As Angela Ryan and her group of friends walked toward Sonoma Plaza on Jan. 21, 2017, preparing to take part in the Sonoma Valley Women’s March, she was excited but also feeling a little out of place.
It wasn’t her first foray into political protest, but it was her first demonstration in her hometown, after spending almost a decade in the Midwest and New York City.
But like millions of others across the country that day, Ryan, 36, with her “The Future is Female” sign in hand, felt compelled to join the national outpouring — an impassioned response to the election of President Donald Trump and a rallying cry to resist his administration’s agenda.
“We thought there would be maybe a couple hundred people there, and we showed up and it was this enormous demonstration — thousands of people,” she said. “It was just so emboldening, and you knew you weren’t alone in the despair from the election. You knew this was a moment where people were going to not give up and not sit down and not passively accept what had just happened.”
Trump enters the second year of his presidency with an approval rating below 40 percent, and confronting California as both foil to his most disputed policies and fount of political resistance to his administration and party.
Ryan, executive director of the Petaluma Museum Association, has remained active in that movement and assumed a leadership role in the Jan. 20 march this year that will commemorate last year’s nationwide protest.

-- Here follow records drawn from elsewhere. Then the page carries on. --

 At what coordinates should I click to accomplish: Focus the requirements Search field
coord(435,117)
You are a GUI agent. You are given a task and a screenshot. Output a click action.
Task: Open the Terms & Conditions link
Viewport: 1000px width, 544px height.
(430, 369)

“It made me feel like I did belong here,” she said. “Everybody says that we live in a bubble, but that day I couldn’t have been happier to be in that bubble. It made me feel like I was part of something and that my town was going to be on the right side of history. It made me really happy to be a Sonoman.”
Three such gatherings are happening across Sonoma County on Jan. 20. In Sebastopol, marchers will gather at the town square at noon. Santa Rosans will meet at Old Courthouse Square for a rally from 10 to 11:30 a.m., a last-minute gathering pulled together by community activists when they realized nothing had been planned for Sonoma County’s largest city.
“I think it’s important that we keep fighting and we keep using our voices and joining together,” said Alisse Cottle, who owns Brew, the popular Santa Rosa beer-and-coffee shop, and whose Facebook post lamenting the lack of a Santa Rosa offering sparked the event’s organization.
Last year’s downtown march drew more than 5,000 people, making it one of the largest political rallies in modern city history.
“It feels like Santa Rosa would have missed something if we didn’t do something,” Cottle said.
The Facebook event, created by Cottle and co-organizer Leslie Graves, shows more than 1,500 people interested in attending.
The tone of this year’s marches is meant to highlight potentially pivotal mid-term elections in November, said Karen D’Or, founder of the group Indivisible Sonoma County, which seeks to connect people with political platforms to fight for equality and justice.
Last year’s inauguration weekend marches had a “Hear our voice” focus, D’Or said, while this year the theme is “Hear our vote.”